If you are violating the Jones Act, the Offshore Marine Service Association (OMSA) is ready to put you on blast.
Promising that "we'll be watching", the US offshore trade group is launching the 315-dwt Jones Act Enforcer (built 2007) — a ship it intends to use to document and publicise what it considers violations of the cenutry-old cabotage law.
"The Jones Act is very simple, if a foreign vessel picks up cargo at one point in the United States, and takes it to another point, it has broken the law," OMSA president and chief executive Aaron Smith said.
"Foreign vessels have succeeded in confusing this issue for a long time. Now, we're going to shine a bright spotlight on their actions and show everyone just how many foreign mariners are taking money out of US mariners' pockets.
"If foreign vessel owners or the companies they work for don't like this scrutiny, I suggest they hire US-owned, US-crewed and US-built vessels."
The OMSA said the converted passengership will gather photo and video evidence by both sea and sky and provide it to authorities, the media and the public.
Specifically, the OMSA — which counts Tidewater, Seacor Marine and Harvey Gulf International as members — takes aim at what it calls loopholes in the law created by "unelected bureaucrats" in Customs and Border Protection (CBP) stretching back to the 1970s.
These alleged loopholes involve CBP interpreting the Jones Act to allow foreign-flagged ships to transport items to offshore oil facilities on the outer continental shelf or too narrowly defining the term "merchandise" in the text of the act.
The OMSA said CBP has acknowledged issues with their rulings, but has so far refused to remedy them.

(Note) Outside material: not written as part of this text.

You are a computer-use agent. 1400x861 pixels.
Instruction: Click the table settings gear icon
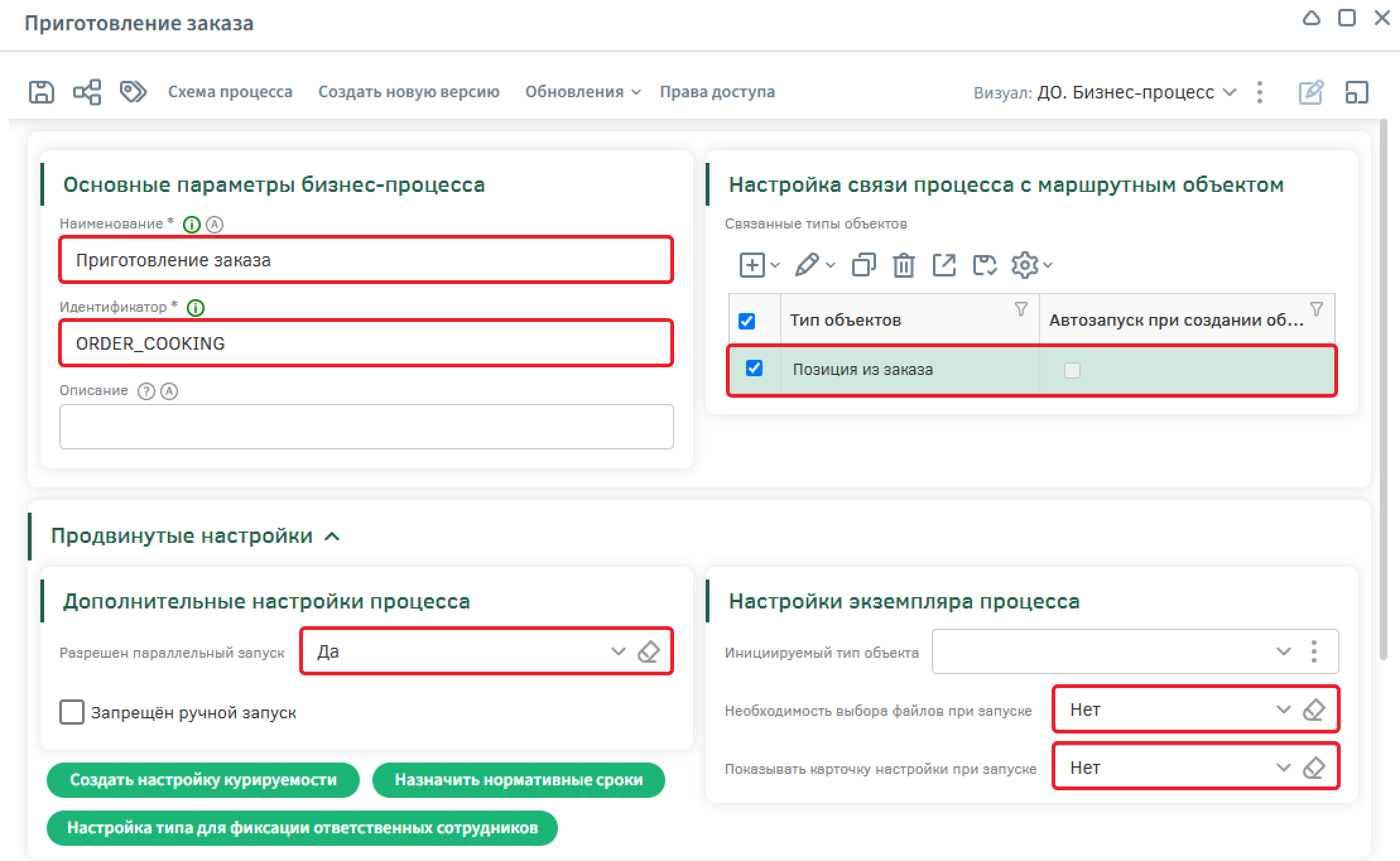pos(1024,265)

Supporters of the act — which mandates all goods carried between points in the US be aboard US-owned, built, crewed and flagged ships — say the law creates jobs for US citizens and protects the country's national security interests.
Opponents argue, in part, that the law needlessly increases costs for consumers.
"The act is not being implemented in a manner that is correct under the law and as a result American security is being threatened and American workers are losing jobs to foreign vessels," Smith said.
"It's time that someone takes a stand and that's exactly what we're doing."